As pessoas um pouco mais desacreditadas e desesperançadas dizem que chegamos ao fim das utopias. Dizem também que não há mais espaço para grandes projetos alternativos, que não há mais sentido em buscar a igualdade dentro de um mundo cada vez mais individualista. Porém, os tecedores e as tecedoras de sonhos e esperanças, os que ainda acreditam e teimam em vislumbrar um mundo melhor, andam de braços dados com a esperança e são capazes de se encantar com gestos tímidos, quase desapercebidos, mas que sinalizam horizontes de novas possibilidades. Só a capacidade de se deixar encantar com as possibilidades de tornar melhor o espaço onde vivemos e convivemos com as outras pessoas garante a capacidade de se indignar com as situações de ameaça da vida. Quando alguém menos acreditado se deixa tocar pelos que acreditam um pouco mais, acontece um grande milagre e, em comunhão, vislumbram no horizonte um novo amanhecer. Adélia Prado (1991, p.36), com a sua poesia intitulada Impressionista, convida a desejar esse horizonte de esperança:

Uma ocasião,
meu pai pintou a casa toda
de alaranjado brilhante.
Por muito tempo moramos numa casa,
como ele mesmo dizia,
constantemente amanhecendo.

Parece-nos muito importante “pintarmos a casa toda de alaranjado brilhante”, como diz Adélia, quando hoje constatamos que a esperança e a solidariedade vêm sendo fortemente abafadas nesta sociedade marcada pela injustiça, pela exclusão, pelo fundamentalismo e a intolerância religiosa, pela falta de afeto e de solidariedade. Será preciso, se optarmos pela mudança e pelo resgate esperançoso de dias melhores, buscar transformações práticas do mundo real, com experiências concretas que estimulem e sinalizem a possibilidade de, já agora, no presente, iniciar a construção e a transformação da vida cotidiana.

- **O que se pede**
(1) Liste, um por linha, todos os versos do poema de Adélia Prado citado no texto sobre a esperança.
(2) Por favor, transcreva do texto sobre a esperança o trecho que começa nas palavras "Por muito tempo" e termina depois de "da vida cotidiana.".
(3) Retome o texto sobre a esperança a partir do ponto em que ele para.
Os dados não são necessários aqui.

- **Trecho dos dados**
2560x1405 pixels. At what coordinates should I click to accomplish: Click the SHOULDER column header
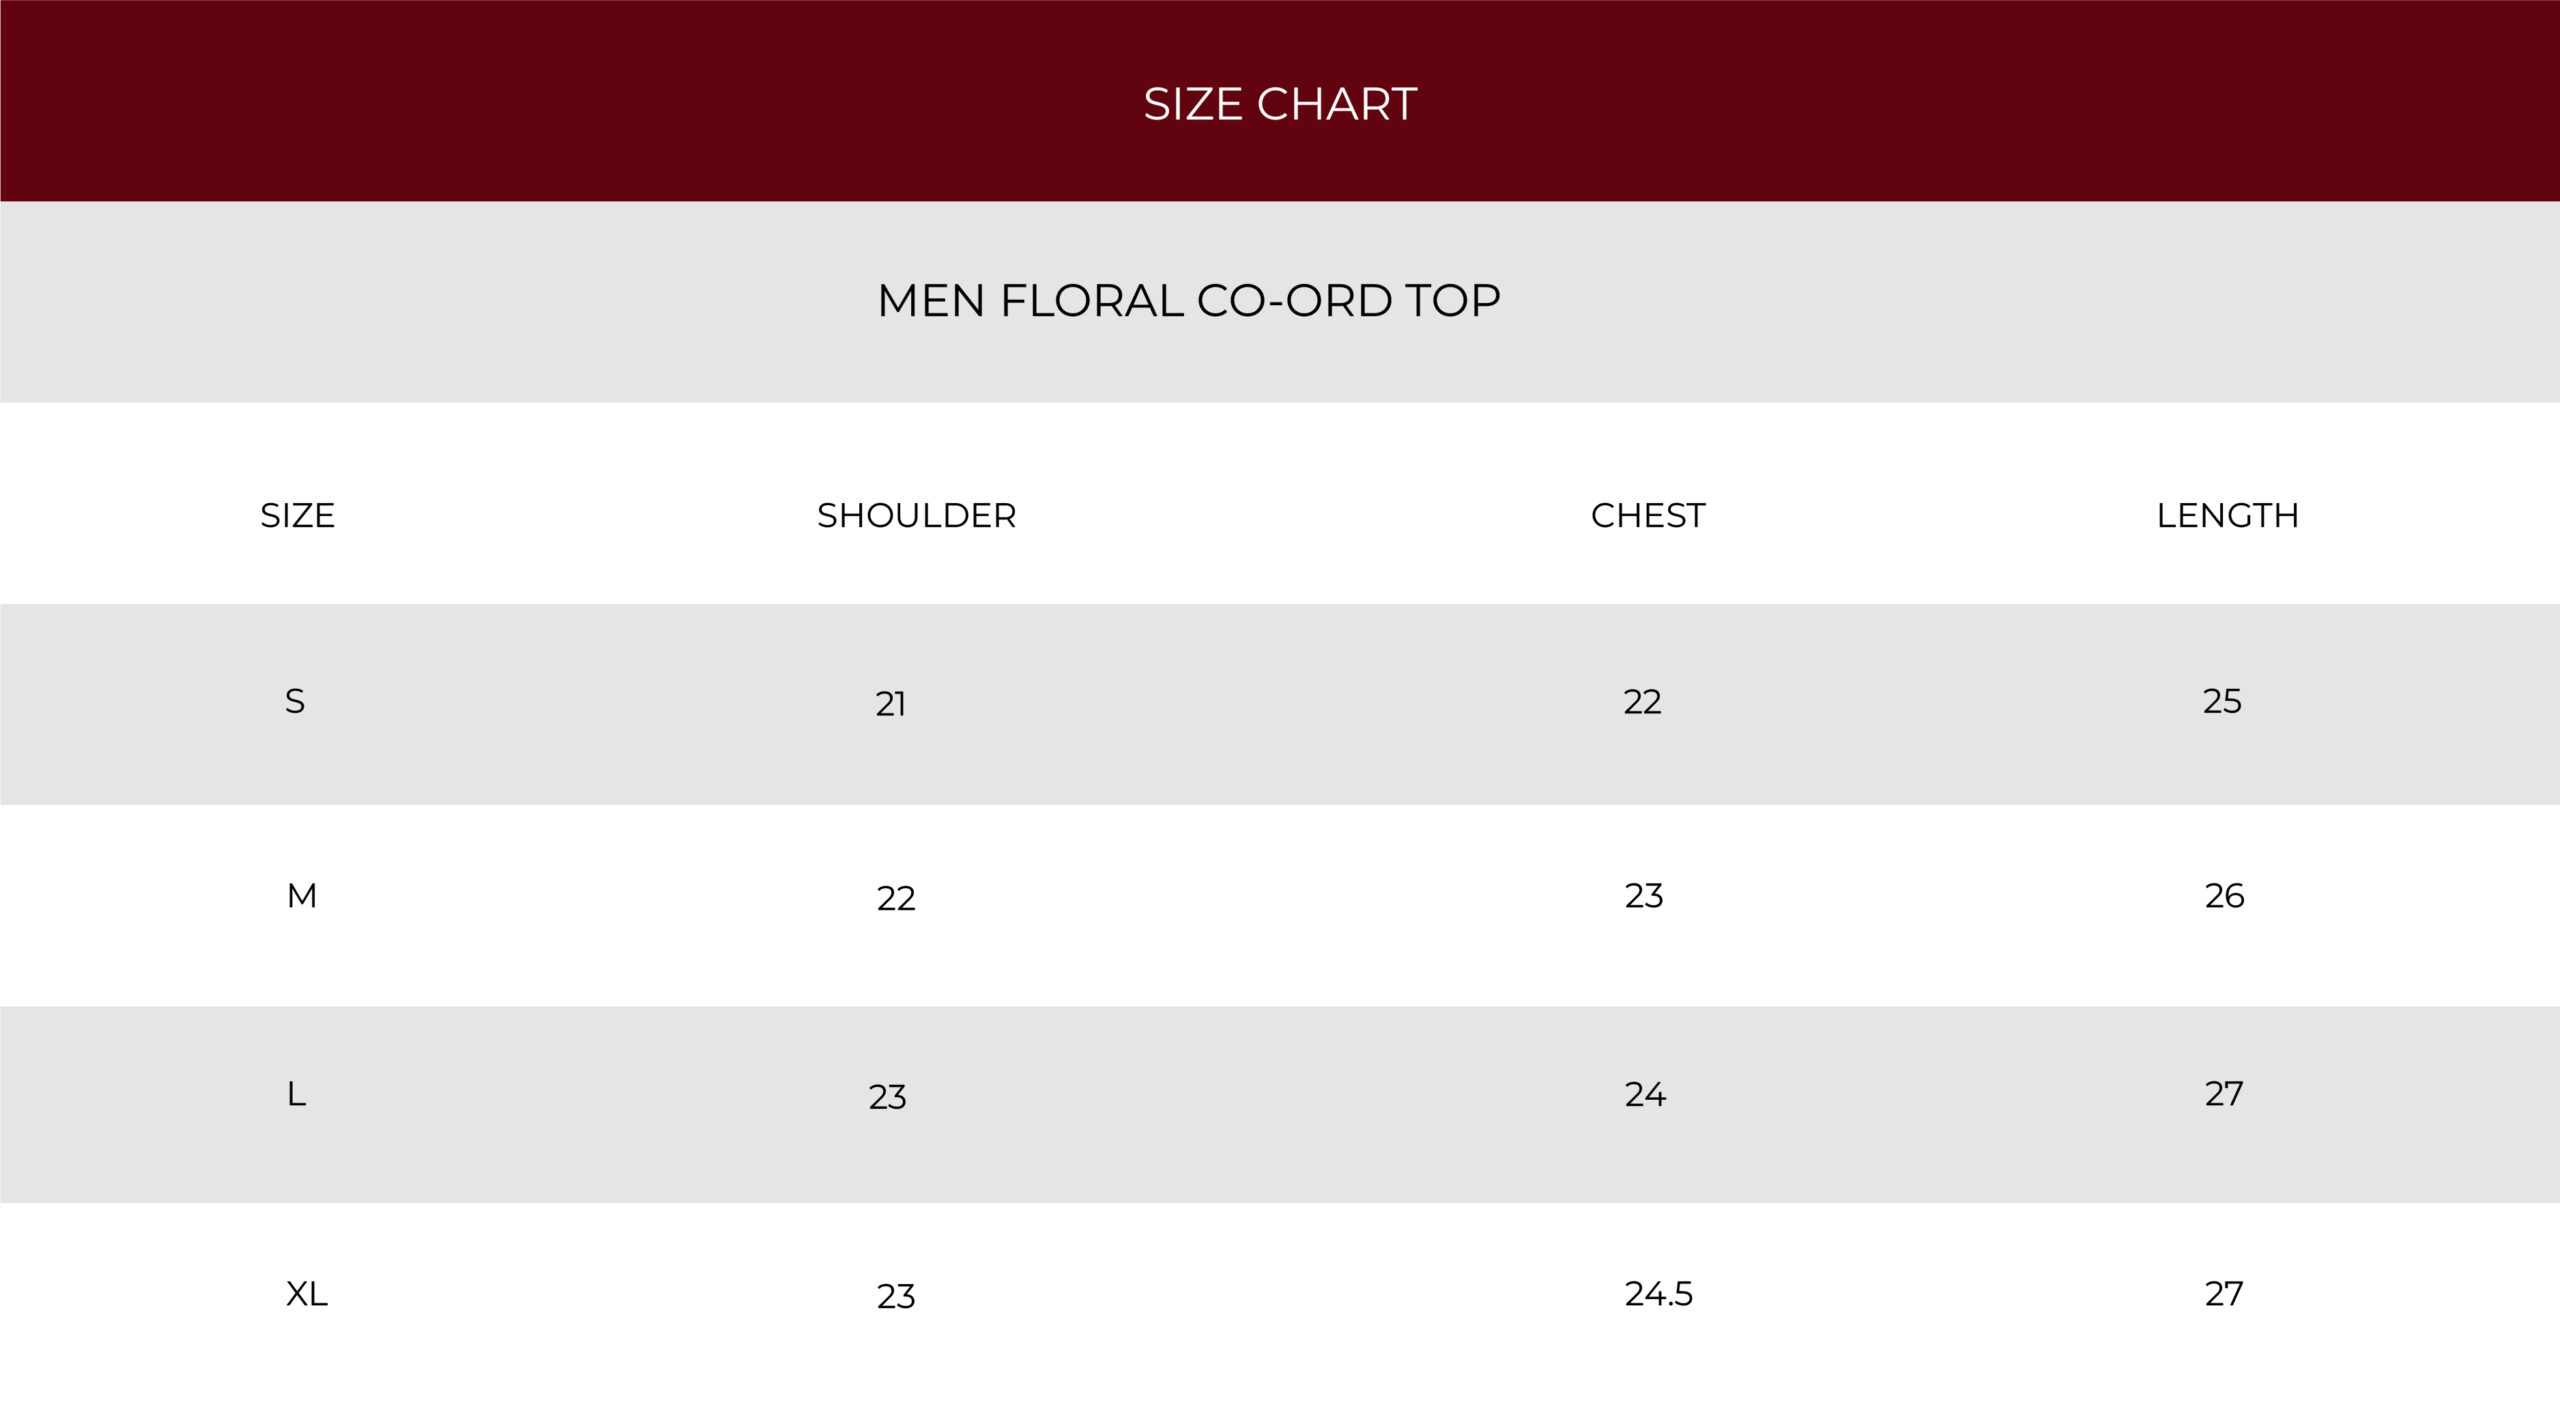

- **Resultados por tarefa**
(1)
Uma ocasião,
meu pai pintou a casa toda
de alaranjado brilhante.
Por muito tempo moramos numa casa,
como ele mesmo dizia,
constantemente amanhecendo.

(2)
Por muito tempo moramos numa casa,
como ele mesmo dizia,
constantemente amanhecendo.

Parece-nos muito importante “pintarmos a casa toda de alaranjado brilhante”, como diz Adélia, quando hoje constatamos que a esperança e a solidariedade vêm sendo fortemente abafadas nesta sociedade marcada pela injustiça, pela exclusão, pelo fundamentalismo e a intolerância religiosa, pela falta de afeto e de solidariedade. Será preciso, se optarmos pela mudança e pelo resgate esperançoso de dias melhores, buscar transformações práticas do mundo real, com experiências concretas que estimulem e sinalizem a possibilidade de, já agora, no presente, iniciar a construção e a transformação da vida cotidiana.

(3)
Nos sonhos e na esperança das pessoas, manifesta-se o que pode se tornar real. E esta é a razão maior da esperança: vislumbrar um horizonte de possibilidades, onde podemos nos descobrir como sujeitos históricos, capazes de buscar novos caminhos e transformar a realidade. FREIRE (2000, p. 133) enfatiza que aceitar o sonho do mundo melhor e a ele aderir é aceitar entrar no processo de criá-lo.
A adesão ao sonho de um mundo melhor passa pelo caminho de uma educação que priorize a dimensão humana, que aponte para a valorização e o respeito a todas as formas de vida, sem esquecer que, para a construção de um clima esperançoso que fortalece laços solidários, é necessário uma mudança de mentalidade e postura diante dos desafios lançados na vida. Não mudaremos o mundo se não mudarmos também nossa maneira de compreendê-lo. Nesse sentido, para que as ações solidárias se concretizem na vida, é essencial que a educação não toque apenas a mente da pessoa humana, mas toque o seu corpo por completo, pousando, sem pressa, no seu coração.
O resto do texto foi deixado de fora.